* Supplied passage *
----
President's Messages 2015

July 2015

It seems like just yesterday we were dodging hailstones and more chilly spring rain than reasonable.  This week temperatures have landed solidly in the 90s in the Upper Valley, and even tickled the 100 degree mark in some spots.  Lots of heat stresses us, our lawns, and our wildlife friends at Camas.  The few ponds which the refuge was able to fill this spring are shrinking.  Pumps are keeping Big Pond, Red Head and Sandhole Lake wet.  The lush upland grasses and forbs which are the mainstay of the elk, deer, and antelope on the refuge are mostly brown and will soon be tinder dry.  I can only imagine the stress this sort of summer would have put on the early settlers of the area (hence this month’s banner photo).   Many homesteaders were lured here from much wetter areas in the midwest and eastern states, and expected a similar environment in SE Idaho.  Their dreams must have withered along with their crops.  Speaking of history, Friends is looking for volunteers who can help us develop an Auto Tour App for the Refuge.  We envision an application on your phone or other portable device which would broadcast historical, biological, geological, archaeological and other “icle” facts as one travels around the refuge.   We are very ignorant of the technology to make this happen.  If you have any expertise in app development, or have unique information on the geology, history, ecology, etc. of the refuge and surrounding area, please contact me.
----
* Listed entries *
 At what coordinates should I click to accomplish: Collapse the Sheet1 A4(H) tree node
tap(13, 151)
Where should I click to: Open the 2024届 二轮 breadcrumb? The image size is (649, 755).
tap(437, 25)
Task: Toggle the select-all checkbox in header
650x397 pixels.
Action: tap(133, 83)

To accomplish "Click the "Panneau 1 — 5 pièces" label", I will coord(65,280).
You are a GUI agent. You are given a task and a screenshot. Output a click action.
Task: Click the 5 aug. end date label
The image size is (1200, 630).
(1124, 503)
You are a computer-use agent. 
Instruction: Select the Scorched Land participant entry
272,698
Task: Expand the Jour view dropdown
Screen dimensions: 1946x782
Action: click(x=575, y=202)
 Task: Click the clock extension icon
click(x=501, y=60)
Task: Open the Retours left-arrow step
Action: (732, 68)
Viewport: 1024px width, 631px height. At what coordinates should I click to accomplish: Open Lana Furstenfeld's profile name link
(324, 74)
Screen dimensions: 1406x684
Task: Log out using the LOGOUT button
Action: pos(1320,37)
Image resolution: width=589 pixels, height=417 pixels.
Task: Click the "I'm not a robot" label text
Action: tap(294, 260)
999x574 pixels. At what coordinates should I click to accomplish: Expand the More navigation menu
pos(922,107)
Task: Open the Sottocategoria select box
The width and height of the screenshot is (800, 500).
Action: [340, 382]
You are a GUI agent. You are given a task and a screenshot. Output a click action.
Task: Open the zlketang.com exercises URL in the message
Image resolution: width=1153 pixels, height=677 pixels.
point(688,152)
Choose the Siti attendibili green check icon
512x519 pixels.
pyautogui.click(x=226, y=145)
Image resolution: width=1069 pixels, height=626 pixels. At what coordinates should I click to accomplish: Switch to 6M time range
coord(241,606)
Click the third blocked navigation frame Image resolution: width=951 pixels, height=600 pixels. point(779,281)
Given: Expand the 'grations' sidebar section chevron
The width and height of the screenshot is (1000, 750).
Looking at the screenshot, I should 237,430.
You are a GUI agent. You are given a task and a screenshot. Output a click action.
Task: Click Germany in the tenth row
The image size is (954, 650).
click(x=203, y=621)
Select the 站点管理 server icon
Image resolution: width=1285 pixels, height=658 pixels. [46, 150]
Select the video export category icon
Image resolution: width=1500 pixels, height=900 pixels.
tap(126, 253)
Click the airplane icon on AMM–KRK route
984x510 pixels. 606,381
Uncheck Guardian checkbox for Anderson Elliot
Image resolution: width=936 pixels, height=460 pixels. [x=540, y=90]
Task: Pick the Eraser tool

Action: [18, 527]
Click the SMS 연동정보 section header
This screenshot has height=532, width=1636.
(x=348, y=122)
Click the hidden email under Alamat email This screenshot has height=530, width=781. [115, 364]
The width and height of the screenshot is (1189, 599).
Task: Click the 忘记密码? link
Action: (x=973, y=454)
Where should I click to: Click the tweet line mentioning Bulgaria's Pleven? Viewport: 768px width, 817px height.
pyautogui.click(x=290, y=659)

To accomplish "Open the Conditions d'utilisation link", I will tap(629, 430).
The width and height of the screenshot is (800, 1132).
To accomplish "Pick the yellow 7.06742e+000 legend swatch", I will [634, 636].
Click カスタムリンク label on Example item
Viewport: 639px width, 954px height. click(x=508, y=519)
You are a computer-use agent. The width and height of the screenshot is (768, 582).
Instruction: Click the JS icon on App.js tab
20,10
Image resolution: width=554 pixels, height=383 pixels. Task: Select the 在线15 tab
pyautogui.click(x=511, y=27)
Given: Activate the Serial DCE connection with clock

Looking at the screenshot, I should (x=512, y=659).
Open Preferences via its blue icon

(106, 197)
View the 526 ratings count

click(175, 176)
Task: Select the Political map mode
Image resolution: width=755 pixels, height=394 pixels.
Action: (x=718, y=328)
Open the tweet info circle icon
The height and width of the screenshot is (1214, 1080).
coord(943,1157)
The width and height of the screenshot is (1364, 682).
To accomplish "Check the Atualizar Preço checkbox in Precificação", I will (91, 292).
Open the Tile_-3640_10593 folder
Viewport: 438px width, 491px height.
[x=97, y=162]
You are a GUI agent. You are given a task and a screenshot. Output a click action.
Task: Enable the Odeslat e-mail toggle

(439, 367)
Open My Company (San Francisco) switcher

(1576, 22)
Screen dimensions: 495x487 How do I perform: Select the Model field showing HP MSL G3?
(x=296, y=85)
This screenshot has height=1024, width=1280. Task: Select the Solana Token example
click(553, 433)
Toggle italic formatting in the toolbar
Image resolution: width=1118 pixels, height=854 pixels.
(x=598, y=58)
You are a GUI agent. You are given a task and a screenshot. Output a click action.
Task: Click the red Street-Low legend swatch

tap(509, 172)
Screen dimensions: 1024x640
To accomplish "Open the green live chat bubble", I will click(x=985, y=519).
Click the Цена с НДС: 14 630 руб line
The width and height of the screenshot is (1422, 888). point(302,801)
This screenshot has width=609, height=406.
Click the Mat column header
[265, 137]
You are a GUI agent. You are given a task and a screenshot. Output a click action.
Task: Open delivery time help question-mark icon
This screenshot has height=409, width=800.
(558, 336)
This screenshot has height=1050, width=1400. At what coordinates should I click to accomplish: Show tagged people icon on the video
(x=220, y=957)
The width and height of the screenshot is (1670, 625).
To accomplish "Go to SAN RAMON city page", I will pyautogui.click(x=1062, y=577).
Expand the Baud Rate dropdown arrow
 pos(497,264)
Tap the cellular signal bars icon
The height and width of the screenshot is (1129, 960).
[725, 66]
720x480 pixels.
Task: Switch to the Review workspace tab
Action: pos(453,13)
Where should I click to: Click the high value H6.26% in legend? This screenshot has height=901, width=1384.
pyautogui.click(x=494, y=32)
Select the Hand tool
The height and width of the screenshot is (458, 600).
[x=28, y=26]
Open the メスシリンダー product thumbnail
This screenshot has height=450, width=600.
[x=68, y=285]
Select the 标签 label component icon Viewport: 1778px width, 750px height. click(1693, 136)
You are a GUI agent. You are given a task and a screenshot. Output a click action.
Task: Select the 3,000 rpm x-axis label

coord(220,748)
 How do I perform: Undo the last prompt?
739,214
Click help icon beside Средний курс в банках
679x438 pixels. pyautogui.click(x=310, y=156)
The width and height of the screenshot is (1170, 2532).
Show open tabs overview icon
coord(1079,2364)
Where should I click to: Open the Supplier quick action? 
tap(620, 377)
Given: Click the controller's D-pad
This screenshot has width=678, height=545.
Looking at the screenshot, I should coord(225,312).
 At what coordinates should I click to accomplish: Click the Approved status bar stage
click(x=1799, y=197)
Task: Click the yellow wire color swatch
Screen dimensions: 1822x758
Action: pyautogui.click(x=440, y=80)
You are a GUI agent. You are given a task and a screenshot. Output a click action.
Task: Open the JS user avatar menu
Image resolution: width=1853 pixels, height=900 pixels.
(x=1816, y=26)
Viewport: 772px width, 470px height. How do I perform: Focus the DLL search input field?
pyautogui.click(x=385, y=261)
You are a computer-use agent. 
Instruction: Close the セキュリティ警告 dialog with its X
----
Answer from the July 2015 president's message:
(a) Which three bodies of water are pumps keeping wet?
(b) From what kinds of areas were many homesteaders lured to SE Idaho?
(c) What is Friends seeking volunteers to help develop?
The lines after the message play no part in what is asked here.

* Written response *
(a) Big Pond, Red Head and Sandhole Lake
(b) Much wetter areas in the midwest and eastern states
(c) An Auto Tour App for the Refuge